Not Great–worst January since 1970

  • January, which is supposed to be a harbinger of the year to come, experienced a drop in the S&P of 8.6%.  That is on top of the 38% lost last year.
  • The bulls could not hold ’em.  In the last half hour the averages gave up enough to call into question the rally that we had experienced earlier this week.  The S&P fell below the precious 830 level, closing at 826, down 2.2%,
  • Importantly, the market declined on higher volume, indicating an unwillingness of traders to take positions home over the weekend.  Advancing issues swamped declining issues.
  • The Commerce report showed consumer spending — which accounts for a whopping two-thirds of U.S. economic activity — fell another 3.5 percent in the fourth quarter after declining 3.8 percent in the third quarter.
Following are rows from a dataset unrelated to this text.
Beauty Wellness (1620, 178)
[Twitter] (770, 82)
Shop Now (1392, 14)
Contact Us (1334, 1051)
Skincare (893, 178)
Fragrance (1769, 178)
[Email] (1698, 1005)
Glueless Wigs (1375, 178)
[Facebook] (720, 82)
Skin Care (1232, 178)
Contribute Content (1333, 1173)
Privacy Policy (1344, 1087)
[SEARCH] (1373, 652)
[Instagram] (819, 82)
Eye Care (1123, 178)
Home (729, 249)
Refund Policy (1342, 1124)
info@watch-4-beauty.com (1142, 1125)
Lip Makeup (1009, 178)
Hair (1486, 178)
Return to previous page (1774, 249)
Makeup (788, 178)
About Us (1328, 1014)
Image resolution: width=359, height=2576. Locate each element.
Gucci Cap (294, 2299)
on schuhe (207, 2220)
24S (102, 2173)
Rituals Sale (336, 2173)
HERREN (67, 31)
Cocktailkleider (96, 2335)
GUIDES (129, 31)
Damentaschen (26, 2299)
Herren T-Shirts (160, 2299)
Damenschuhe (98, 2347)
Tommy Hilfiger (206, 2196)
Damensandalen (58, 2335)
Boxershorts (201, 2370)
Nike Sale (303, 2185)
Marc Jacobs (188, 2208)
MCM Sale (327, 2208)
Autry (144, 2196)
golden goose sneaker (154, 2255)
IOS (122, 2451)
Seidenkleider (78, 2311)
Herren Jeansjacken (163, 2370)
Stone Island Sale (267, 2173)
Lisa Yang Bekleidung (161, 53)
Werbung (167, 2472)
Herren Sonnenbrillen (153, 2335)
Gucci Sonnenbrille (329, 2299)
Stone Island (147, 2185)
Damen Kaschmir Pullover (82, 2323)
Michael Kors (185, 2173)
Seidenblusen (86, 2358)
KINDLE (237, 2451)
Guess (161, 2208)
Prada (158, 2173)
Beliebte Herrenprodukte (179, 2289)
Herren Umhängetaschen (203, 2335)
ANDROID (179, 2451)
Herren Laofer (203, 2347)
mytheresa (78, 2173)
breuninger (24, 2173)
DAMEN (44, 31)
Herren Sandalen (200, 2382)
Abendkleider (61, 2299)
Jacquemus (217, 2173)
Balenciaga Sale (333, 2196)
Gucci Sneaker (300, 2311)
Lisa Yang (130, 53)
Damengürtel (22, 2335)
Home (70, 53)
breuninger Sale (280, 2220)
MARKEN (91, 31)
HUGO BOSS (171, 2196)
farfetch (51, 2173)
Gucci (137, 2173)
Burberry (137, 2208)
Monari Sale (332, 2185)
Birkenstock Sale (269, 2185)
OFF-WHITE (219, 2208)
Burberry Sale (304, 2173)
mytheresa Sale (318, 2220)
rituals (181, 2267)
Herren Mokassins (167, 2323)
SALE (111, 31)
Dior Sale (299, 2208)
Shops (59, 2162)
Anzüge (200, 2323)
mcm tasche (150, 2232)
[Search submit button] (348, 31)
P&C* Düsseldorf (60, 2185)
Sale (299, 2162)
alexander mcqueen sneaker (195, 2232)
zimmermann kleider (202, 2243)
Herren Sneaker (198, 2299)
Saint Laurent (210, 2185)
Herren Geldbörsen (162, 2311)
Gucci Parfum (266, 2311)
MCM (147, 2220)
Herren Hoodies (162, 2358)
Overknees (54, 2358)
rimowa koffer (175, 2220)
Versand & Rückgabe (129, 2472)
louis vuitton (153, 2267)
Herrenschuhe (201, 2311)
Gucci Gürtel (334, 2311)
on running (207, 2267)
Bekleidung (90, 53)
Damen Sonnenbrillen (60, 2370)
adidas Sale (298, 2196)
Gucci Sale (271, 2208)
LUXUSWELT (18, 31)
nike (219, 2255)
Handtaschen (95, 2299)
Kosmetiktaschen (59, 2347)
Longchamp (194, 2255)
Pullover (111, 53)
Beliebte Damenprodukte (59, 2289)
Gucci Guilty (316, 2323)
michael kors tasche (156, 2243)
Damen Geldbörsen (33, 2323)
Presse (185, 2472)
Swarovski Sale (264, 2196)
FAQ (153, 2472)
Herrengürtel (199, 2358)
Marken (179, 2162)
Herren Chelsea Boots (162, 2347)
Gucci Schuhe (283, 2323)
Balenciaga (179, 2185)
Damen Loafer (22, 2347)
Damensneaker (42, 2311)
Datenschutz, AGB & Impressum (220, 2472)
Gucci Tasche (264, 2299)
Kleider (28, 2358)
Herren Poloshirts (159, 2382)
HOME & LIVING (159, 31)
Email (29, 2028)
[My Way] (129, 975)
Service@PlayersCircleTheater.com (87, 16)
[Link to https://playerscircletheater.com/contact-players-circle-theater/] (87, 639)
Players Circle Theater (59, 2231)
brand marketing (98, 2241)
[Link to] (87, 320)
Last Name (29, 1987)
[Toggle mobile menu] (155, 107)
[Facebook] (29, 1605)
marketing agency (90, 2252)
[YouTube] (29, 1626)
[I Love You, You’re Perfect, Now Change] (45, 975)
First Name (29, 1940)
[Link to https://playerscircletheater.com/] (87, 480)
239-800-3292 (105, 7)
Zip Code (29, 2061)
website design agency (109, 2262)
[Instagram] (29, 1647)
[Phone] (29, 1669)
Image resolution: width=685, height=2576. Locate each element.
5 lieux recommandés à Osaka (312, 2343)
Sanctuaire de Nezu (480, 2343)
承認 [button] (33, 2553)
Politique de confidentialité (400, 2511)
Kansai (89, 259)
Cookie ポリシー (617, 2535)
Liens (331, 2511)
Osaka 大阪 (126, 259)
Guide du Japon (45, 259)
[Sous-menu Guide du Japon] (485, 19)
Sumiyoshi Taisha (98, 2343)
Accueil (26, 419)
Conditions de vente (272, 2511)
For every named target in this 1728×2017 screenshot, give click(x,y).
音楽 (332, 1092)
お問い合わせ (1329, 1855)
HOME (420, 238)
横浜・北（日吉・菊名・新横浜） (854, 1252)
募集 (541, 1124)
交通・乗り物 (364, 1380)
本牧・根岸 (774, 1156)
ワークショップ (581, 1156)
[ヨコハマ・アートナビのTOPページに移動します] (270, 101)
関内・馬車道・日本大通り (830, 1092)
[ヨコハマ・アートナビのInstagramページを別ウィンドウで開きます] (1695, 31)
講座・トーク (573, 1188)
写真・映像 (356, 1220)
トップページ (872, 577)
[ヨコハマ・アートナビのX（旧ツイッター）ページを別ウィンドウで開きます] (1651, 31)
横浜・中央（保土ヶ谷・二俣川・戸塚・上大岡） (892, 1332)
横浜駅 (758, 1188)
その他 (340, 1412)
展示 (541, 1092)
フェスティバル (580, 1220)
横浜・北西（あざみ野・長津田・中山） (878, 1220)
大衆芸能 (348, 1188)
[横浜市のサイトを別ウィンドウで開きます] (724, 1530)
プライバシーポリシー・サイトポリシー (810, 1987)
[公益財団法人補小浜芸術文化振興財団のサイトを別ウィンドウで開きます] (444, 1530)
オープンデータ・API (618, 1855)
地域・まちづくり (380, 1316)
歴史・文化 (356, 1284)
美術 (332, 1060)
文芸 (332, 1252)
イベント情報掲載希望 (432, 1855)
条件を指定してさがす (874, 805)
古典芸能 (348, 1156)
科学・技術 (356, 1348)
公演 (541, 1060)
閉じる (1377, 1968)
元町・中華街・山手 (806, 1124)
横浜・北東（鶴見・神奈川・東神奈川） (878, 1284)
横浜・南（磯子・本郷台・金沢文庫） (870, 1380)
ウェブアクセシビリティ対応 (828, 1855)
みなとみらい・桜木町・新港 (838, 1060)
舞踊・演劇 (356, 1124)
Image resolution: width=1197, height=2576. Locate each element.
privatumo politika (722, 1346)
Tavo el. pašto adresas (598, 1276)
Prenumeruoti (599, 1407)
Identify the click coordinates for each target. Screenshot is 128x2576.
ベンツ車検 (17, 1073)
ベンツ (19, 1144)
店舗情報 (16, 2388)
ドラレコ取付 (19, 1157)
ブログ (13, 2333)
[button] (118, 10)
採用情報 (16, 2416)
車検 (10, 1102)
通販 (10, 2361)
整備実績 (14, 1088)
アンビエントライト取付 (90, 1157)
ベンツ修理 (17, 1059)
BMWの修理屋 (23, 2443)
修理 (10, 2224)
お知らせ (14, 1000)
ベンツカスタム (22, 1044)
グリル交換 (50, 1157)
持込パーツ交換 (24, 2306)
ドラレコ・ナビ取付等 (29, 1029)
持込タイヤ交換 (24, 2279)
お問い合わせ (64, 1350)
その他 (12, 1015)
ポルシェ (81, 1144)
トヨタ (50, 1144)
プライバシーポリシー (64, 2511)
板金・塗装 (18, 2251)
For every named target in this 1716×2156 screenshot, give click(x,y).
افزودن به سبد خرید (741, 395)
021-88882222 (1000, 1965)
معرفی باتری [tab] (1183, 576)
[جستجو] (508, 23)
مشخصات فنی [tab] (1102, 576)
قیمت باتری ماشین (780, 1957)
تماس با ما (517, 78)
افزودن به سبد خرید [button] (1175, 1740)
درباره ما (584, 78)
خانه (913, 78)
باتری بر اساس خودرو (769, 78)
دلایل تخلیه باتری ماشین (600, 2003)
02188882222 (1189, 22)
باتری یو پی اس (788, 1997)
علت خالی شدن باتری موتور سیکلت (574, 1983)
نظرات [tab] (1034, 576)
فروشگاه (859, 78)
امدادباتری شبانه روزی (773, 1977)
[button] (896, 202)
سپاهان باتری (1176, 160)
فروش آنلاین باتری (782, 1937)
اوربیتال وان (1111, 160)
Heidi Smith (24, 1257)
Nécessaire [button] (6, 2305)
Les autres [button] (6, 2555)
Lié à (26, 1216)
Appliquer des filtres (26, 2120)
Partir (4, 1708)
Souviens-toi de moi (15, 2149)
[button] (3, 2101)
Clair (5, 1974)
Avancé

Spending on durable goods such as cars and furniture plunged 22.4 percent, the steepest decline since the first quarter of 1987.
  • Proctor & Gamble tanked, as did Alcoa and Caterpillar had yet another bad day as it announced even more layoffs.
  • Gold shot up $19 to $927.
  • Bonds rallied mid-day as investors reacted to the poor GDP news but in the end could not hold.
  • Perhaps if we get better news on the Bad Bank idea we could resume the rally.
  • Next milestone is S&P 820.
  • Meanwhile, I didn’t sell anything as my hedges worked.  As suggested this morning I will keep my hedges on for the foreseeable future.  Gold (GLD), inverse bond fund (TBT) and double-inverse S&P (SDS).  These mitigated losses on long equity positions.